> ARTIKEL:
******

Er wordt een project uitgewerkt en aan staatssecretaris Eddy Boutmans van Ontwikkelingssamenwerking voorgelegd, de Cellule d'Appui ­ migration et développement.

In januari 2001 wordt de financiering toegezegd.

II.3. Waarom moet rekening worden gehouden met de migranten op het vlak van de internationale solidariteit ?

Door hun denkbeelden, analyses en opvattingen over ontwikkelingssamenwerking, bieden de migranten een aanvulling die noodzakelijk is voor een efficiënte en succesvolle ontwikkelingssamenwerking. Zij kennen de situatie « hier » en « daar » : de cultuur, de maatschappelijke organisatie, enz., van hun land van herkomst en van het ontvangende land.

Door hun optreden en projecten bevorderen en begeleiden de migranten de versterking of het ontstaan van een middenveld, van de betrokkenheid van de burger en van de democratie in de ontwikkelingslanden.

De migranten kunnen ook hun eigen gemeenschap mobiliseren en zo de burgerzin verhogen in de ontwikkelde landen.

In een sociaal-economische context van discriminatie en xenofobie, kunnen de ontwikkelingsacties van de migranten ertoe bijdragen dat ze meer gewaardeerd worden en hun bekwaamheden meer worden erkend.

Als bewoners van een ontwikkelde natie geven zij de inwoners van de ontwikkelingslanden de financiële middelen en kennis (overdracht van kennis of knowhow) die die laatsten niet in het immigratieland hebben opgedaan.

Zij zijn extra gemotiveerd vanwege de achtergebleven familieleden in hun land van herkomst, en vanwege hun politiek engagement.

De migranten kunnen helpen om netwerken op te bouwen en bruggen te slaan tussen de ontwikkelde landen en de ontwikkelingslanden.

******

> BRONMATERIAAL:
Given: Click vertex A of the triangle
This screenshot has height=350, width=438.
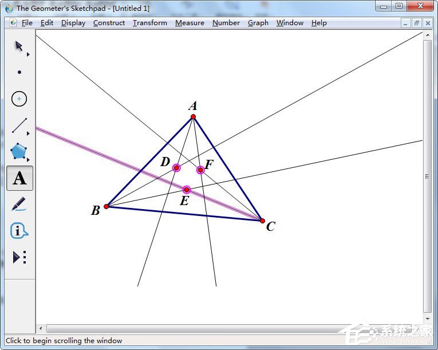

******

> OPDRACHT:
Herschrijf het deel van de tekst over migranten en ontwikkelingssamenwerking dat begint met "Door hun optreden" en doorloopt tot en met "de ontwikkelde landen.". Zet daarin "maatschappelijk middenveld" in de plaats van "middenveld".

> VERWACHT ANTWOORD:
Door hun optreden en projecten bevorderen en begeleiden de migranten de versterking of het ontstaan van een maatschappelijk middenveld, van de betrokkenheid van de burger en van de democratie in de ontwikkelingslanden.

De migranten kunnen ook hun eigen gemeenschap mobiliseren en zo de burgerzin verhogen in de ontwikkelde landen.